Mosuo: A Mysterious Matriarchal Group in China
Around a great lake in the mountains of Southwest China lives a
matriarchal group called Mosuo. As part of the Naxi
ethnic minority -- one of China's 55 ethnic minorities -- to date, the
matriarchal system is still practiced in some villages.
Grandma Heads the Family
Mosuo people live around Lugu
Lake nearly 2,700 meters above sea level. The lake is completely surrounded
by mountains, with Yunnan
Province to the west and Sichuan
Province to the east.
Although the size of a Mosuo family varies, it usually consists of around 10
people. While some families may comprise as many as 20 or 30 members, every
family is always led by a female. The head is the most capable woman in the
family and is highly respected by other members.
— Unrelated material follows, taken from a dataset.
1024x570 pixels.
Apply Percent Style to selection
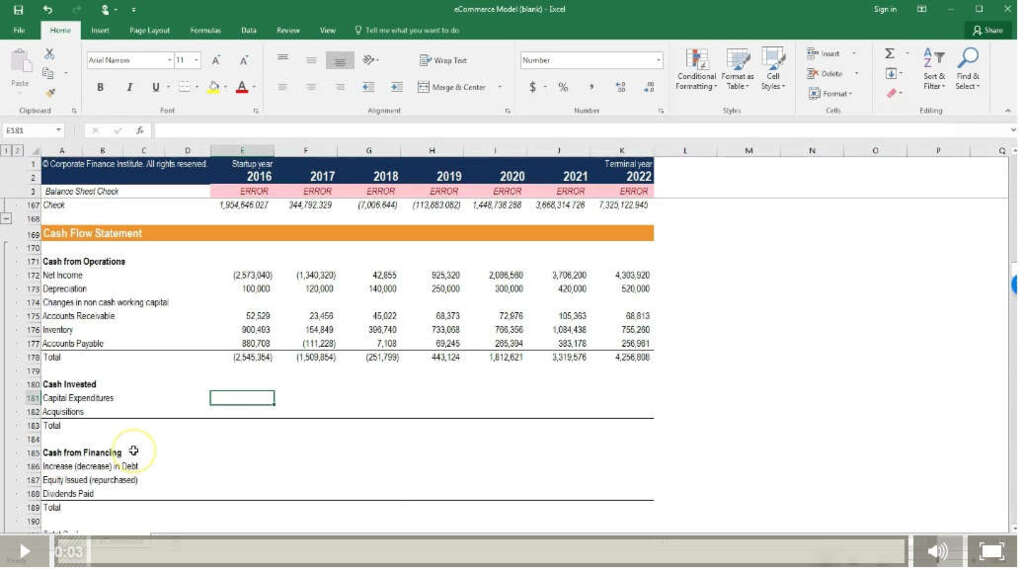pos(563,88)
She has both an honorary status
and important responsibilities since everyone counts on her to make decisions in
handling family affairs.
About 50,000 Mosuo people live
around Lugu Lake, which measures over 48 square km. There is plenty of space to
build large timber houses where each family has its own courtyard. The number of
rooms in each courtyard depends on the size of the family. But in every
courtyard -- big or small -- there is generally one room that stands out among
the others: the grandmother's quarters. It is also used for offering sacrifices
to ancestors, discussing family matters, dining and receptions. However, its low
ceiling and dark atmosphere also brings a sense of intimacy. The only light in
the room comes from a flame that burns in a coal-stove chamber, where an
important stone is located.
The Mosuo people are having a
The stone represents the entire family ancestry. It is believed that souls of
past generations live in it and that the fire must stay lit all year round to
keep them warm. An extinguished flame means that the family is declining. It is
only when the flame is burning that the family can prosper.